Commenting on the pretax profits for the six months to June 30, 1998, which were 14% lower than in the same period last year at L1.06 billion ($1.77 billion), Lord Cairns said one reason for the decline was a L55 million ($91.7 million) charge for demerger and restructuring costs.

Pretax profits also were lower because of a L152 million ($253.5 million) charge to cover U.S. tobacco settlements by its U.S. subsidiary, Brown & Williamson Tobacco Corp. The legal settlements were in Texas, Florida, Mississippi and Minnesota; they relate to the cost of treating smokers under Medicaid. B.A.T warned that there will be further charges for settlement costs in the remaining quarters of 1998 and that further amounts are payable each year by the U.S. tobacco industry from 1999 onward.

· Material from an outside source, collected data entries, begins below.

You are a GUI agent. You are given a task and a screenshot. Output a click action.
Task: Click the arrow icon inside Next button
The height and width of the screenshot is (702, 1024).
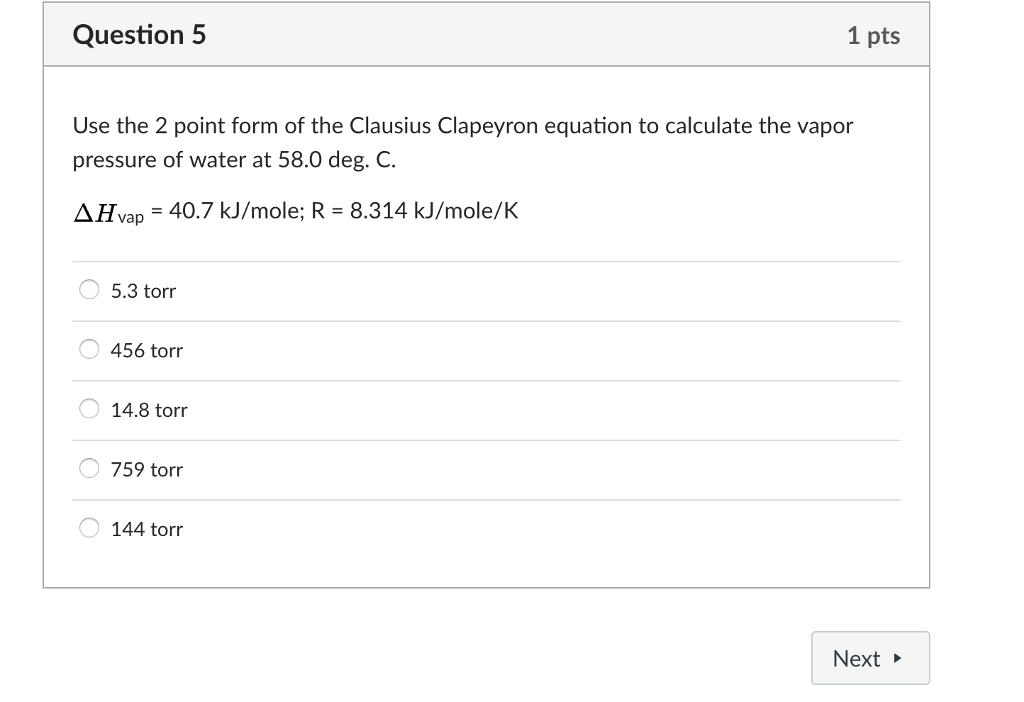pyautogui.click(x=897, y=658)
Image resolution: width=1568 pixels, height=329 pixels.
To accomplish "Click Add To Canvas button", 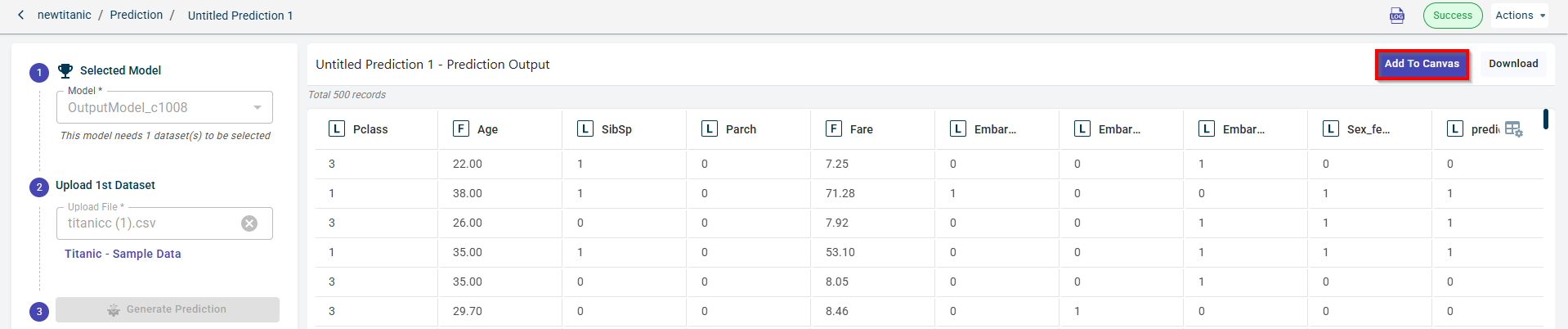I will coord(1422,64).
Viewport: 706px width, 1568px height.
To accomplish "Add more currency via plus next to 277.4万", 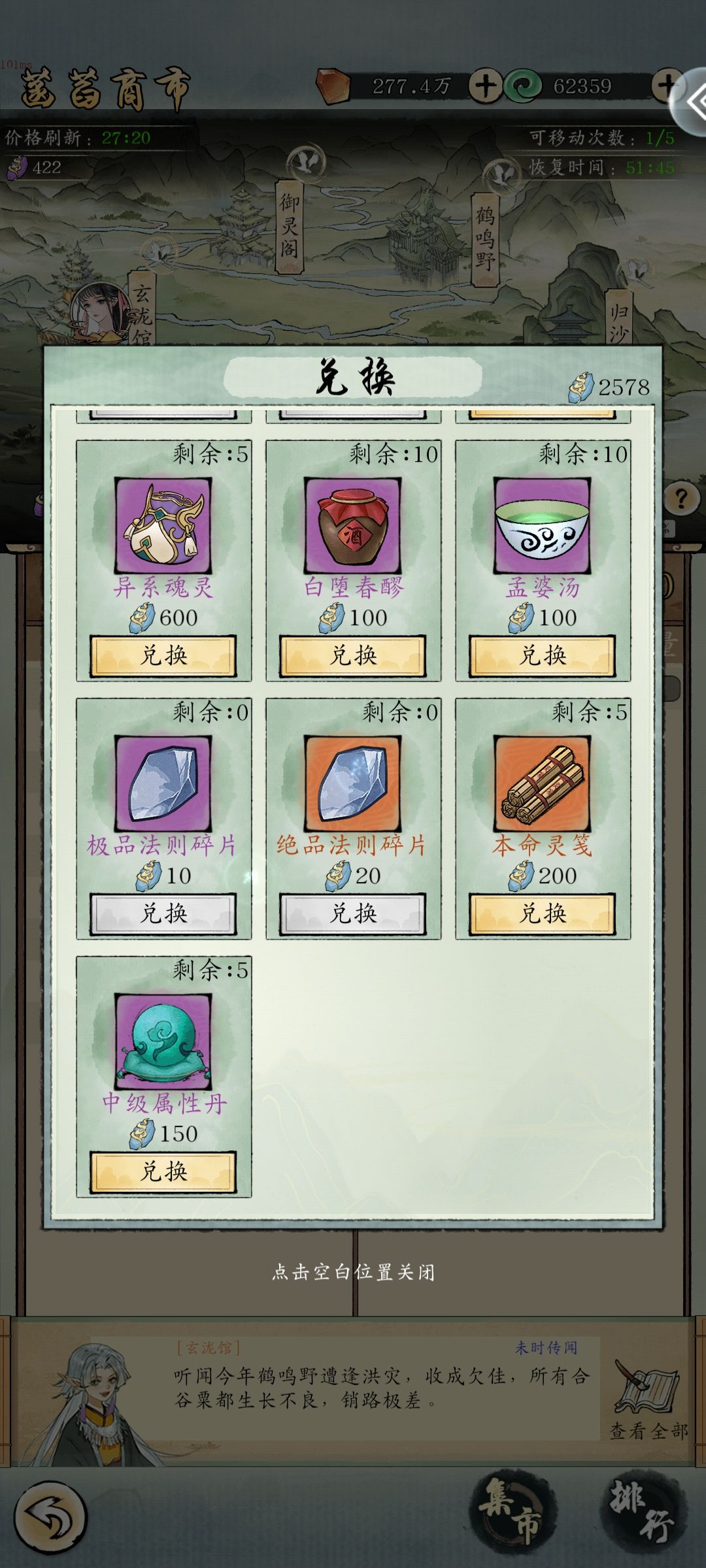I will (484, 86).
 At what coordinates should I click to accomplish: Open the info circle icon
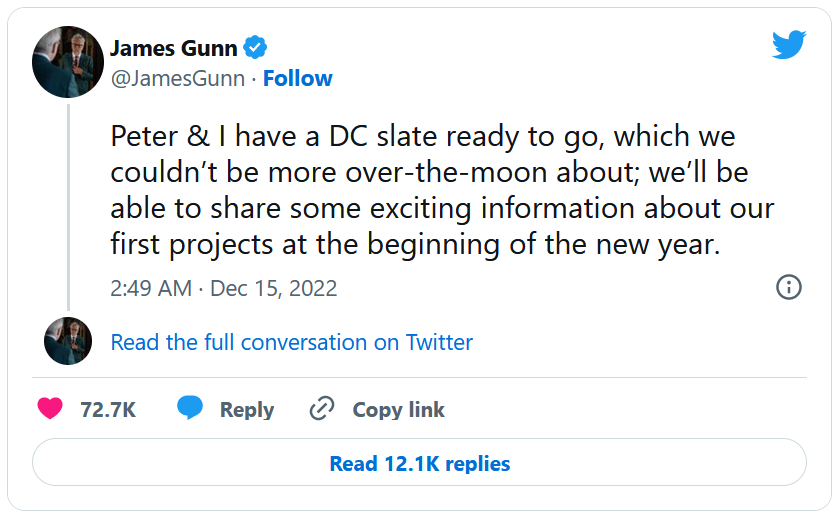pos(788,288)
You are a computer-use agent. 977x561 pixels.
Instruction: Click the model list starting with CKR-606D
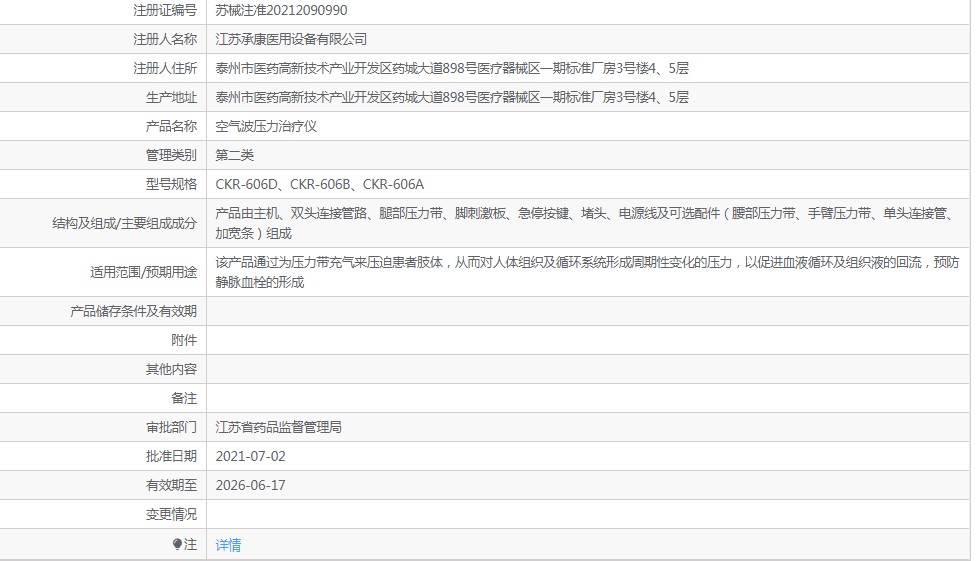pos(320,185)
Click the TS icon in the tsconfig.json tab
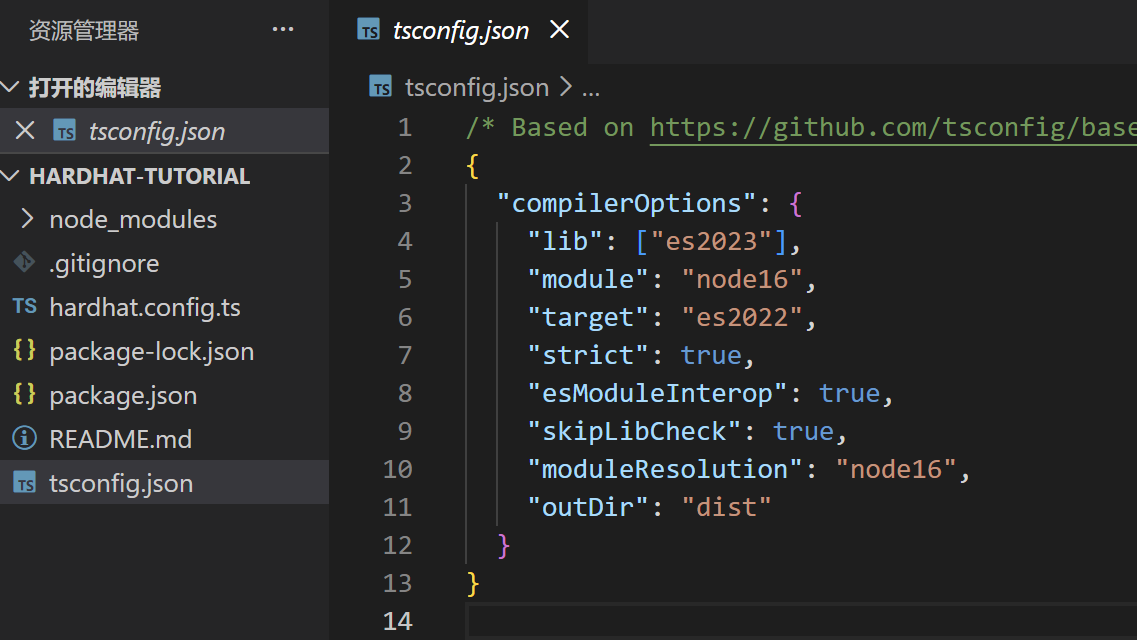Image resolution: width=1137 pixels, height=640 pixels. click(x=369, y=31)
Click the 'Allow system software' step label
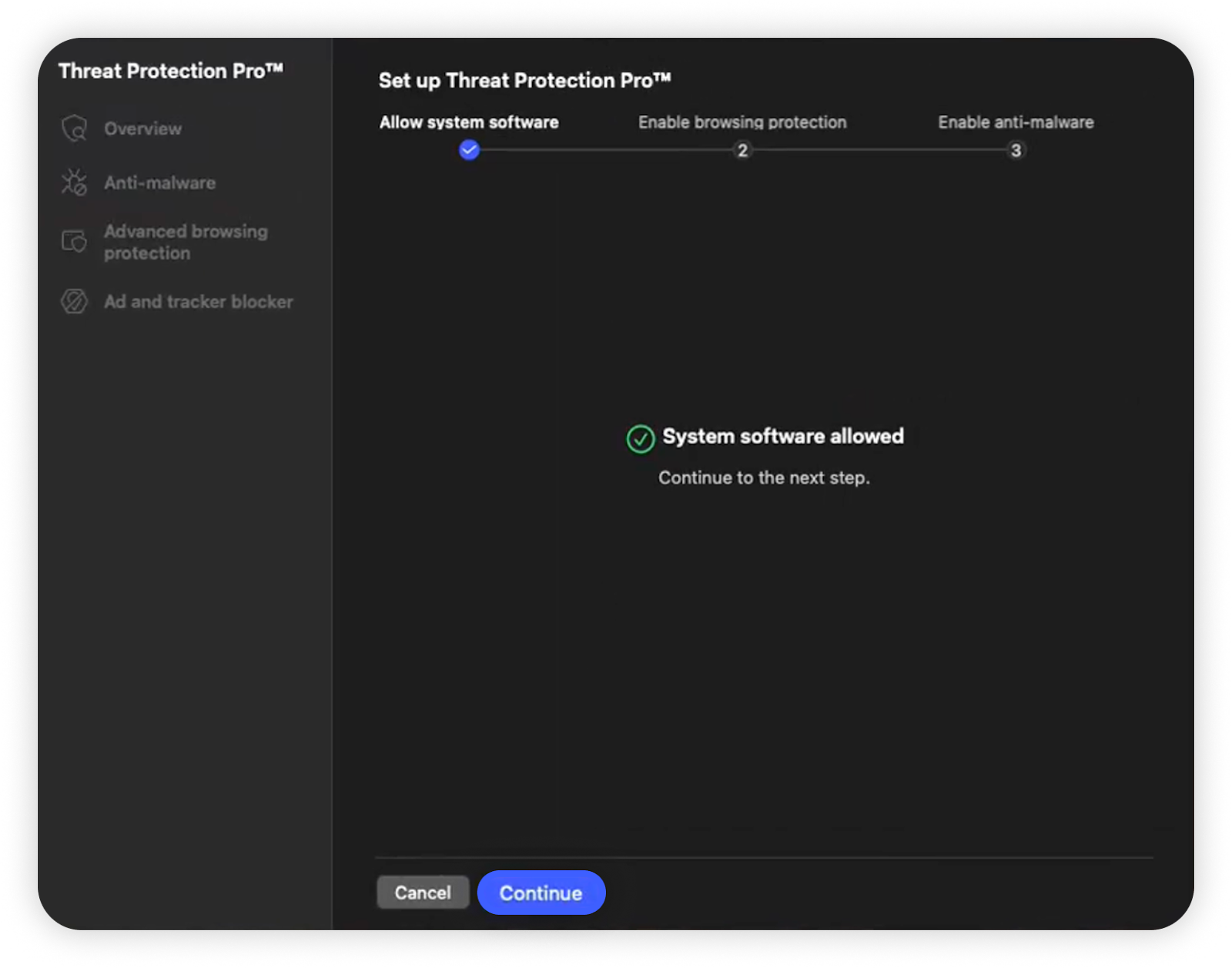Image resolution: width=1232 pixels, height=968 pixels. (469, 122)
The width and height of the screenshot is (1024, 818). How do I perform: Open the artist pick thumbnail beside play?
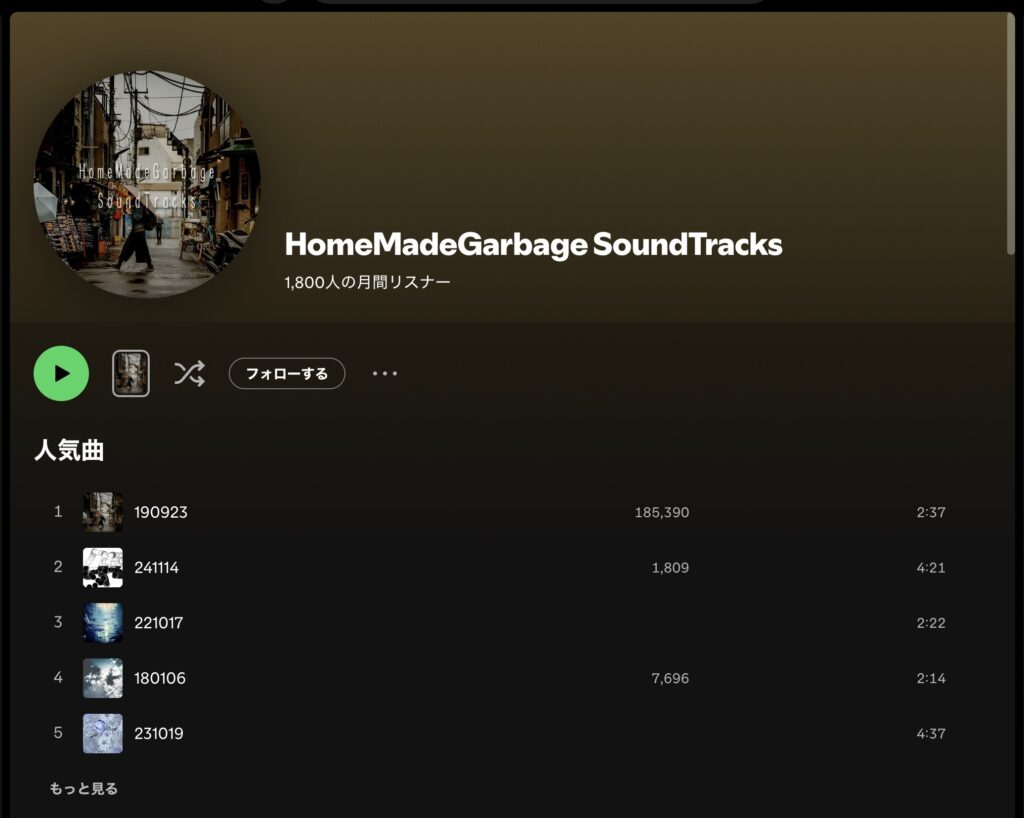coord(131,373)
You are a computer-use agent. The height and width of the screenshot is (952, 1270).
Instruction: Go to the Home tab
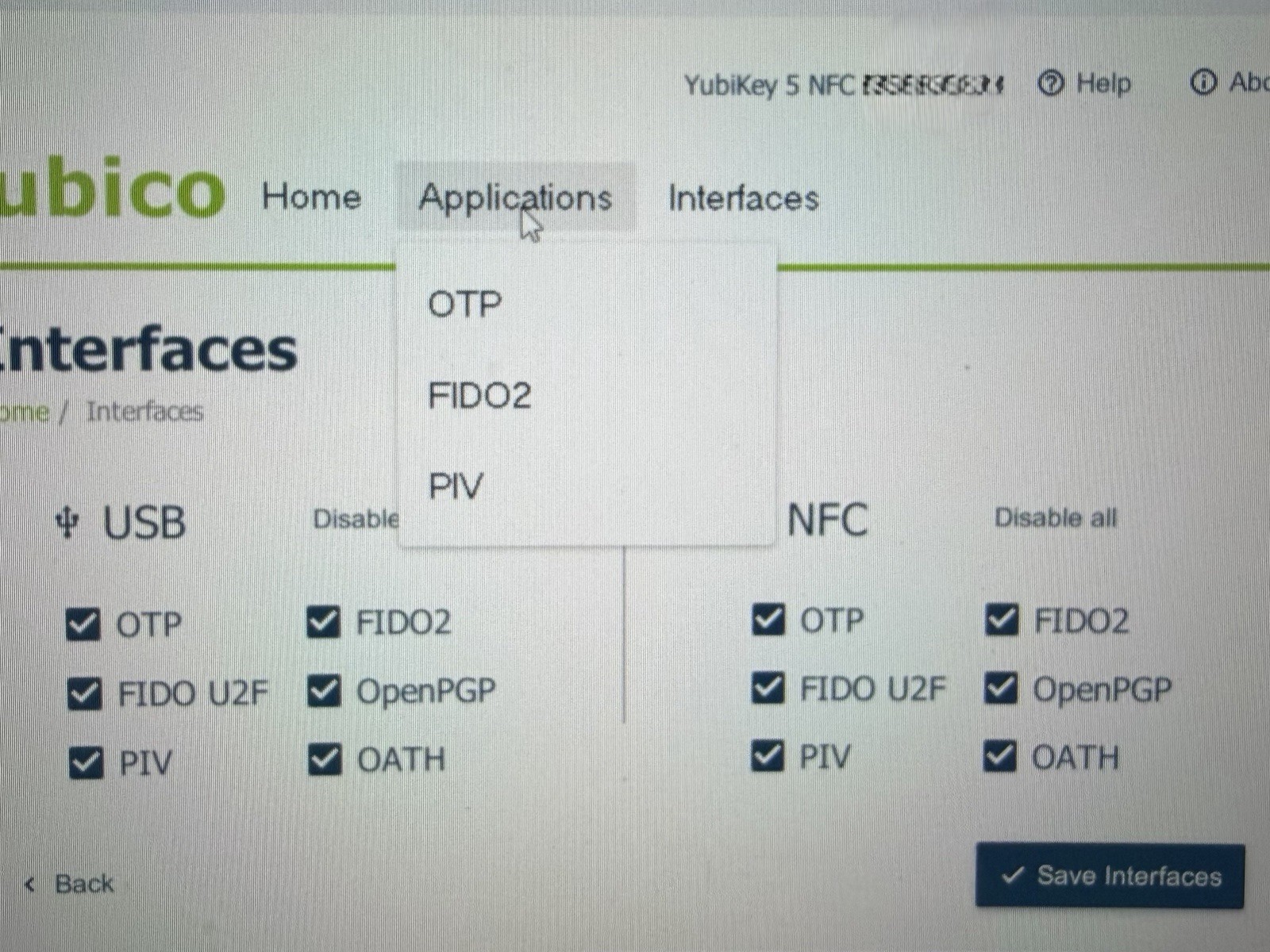point(311,196)
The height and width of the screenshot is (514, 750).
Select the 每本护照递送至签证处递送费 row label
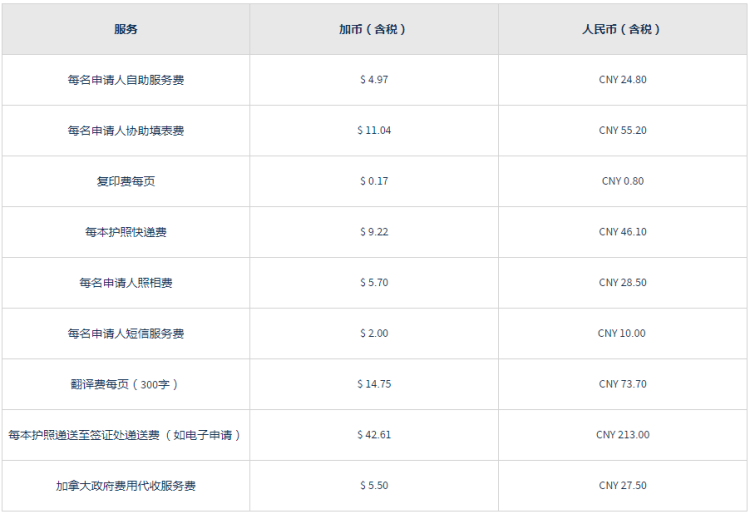125,435
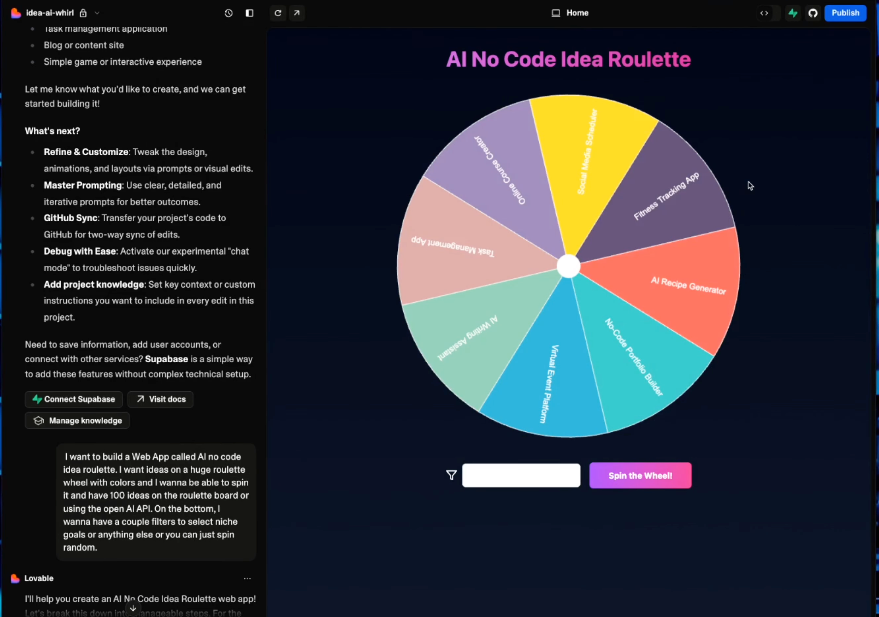Click the filter funnel icon beside the input
This screenshot has height=617, width=879.
(x=452, y=475)
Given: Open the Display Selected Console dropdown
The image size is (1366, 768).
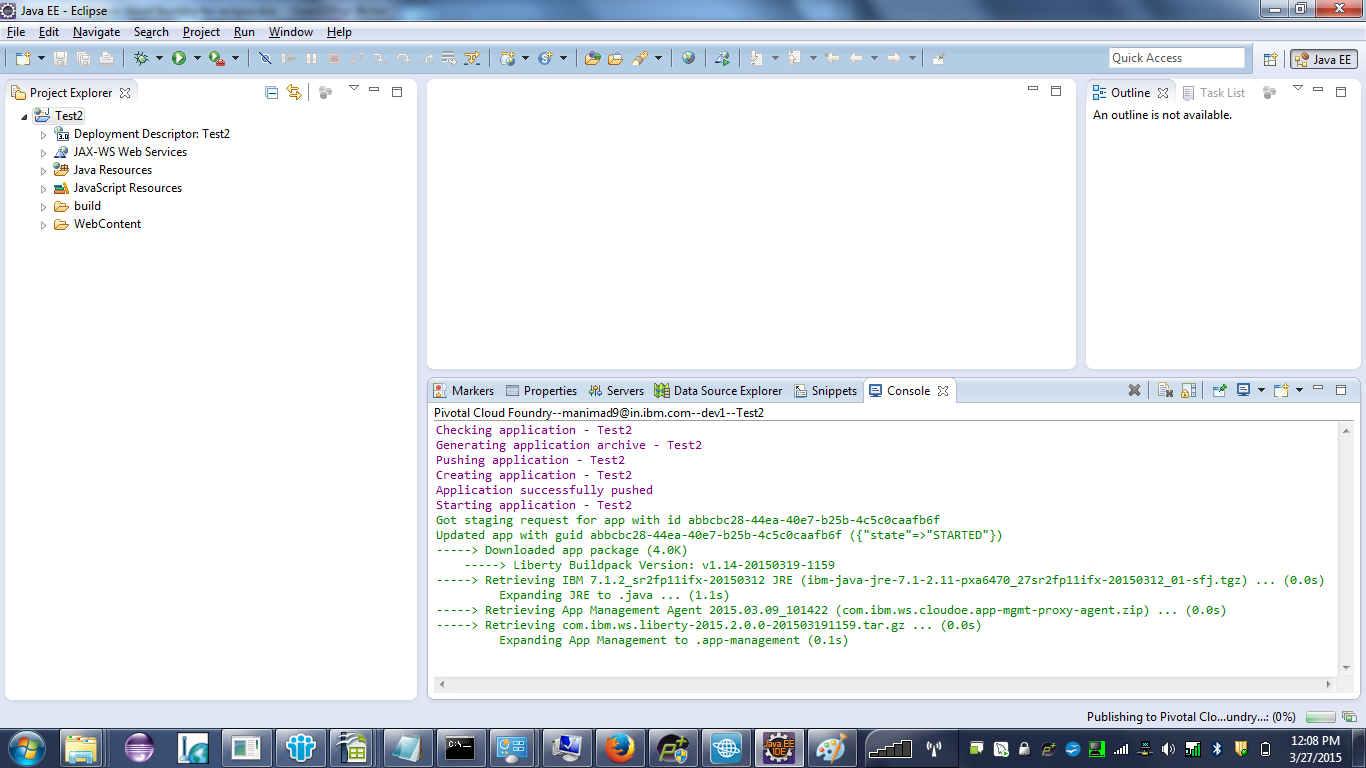Looking at the screenshot, I should [1264, 390].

However, B.A.T's results benefited from a one-off recovery after court action in Brazil of L78 million ($130.1 million) of tax on sales levied as social contributions.

Trading profit -- the profit on trading activities before tax and excluding investment income -- from B.A.T's financial service operations improved by 2% to L584 million ($973.9 million). Underwriting results at Eagle Star Holdings P.L.C., B.A.T's principal U.K. multiline insurance subsidiary, deteriorated to a loss of L116 million ($193.5 million) against a L61 million ($101.7 million) loss last year. But compensating in part was a 10% rise in profit at Farmers Group Inc. to L351 million ($585.4 million).

B.A.T and Swiss insurance giant Zurich Group had announced the merger of their financial services operations last October. The new company will be called Zurich Financial Services Group, owned 53% by Zurich Group and 47% by B.A.T. It will have gross written premiums of approximately $40 billion, more than $340 billion in assets under management and 66,000 employees internationally.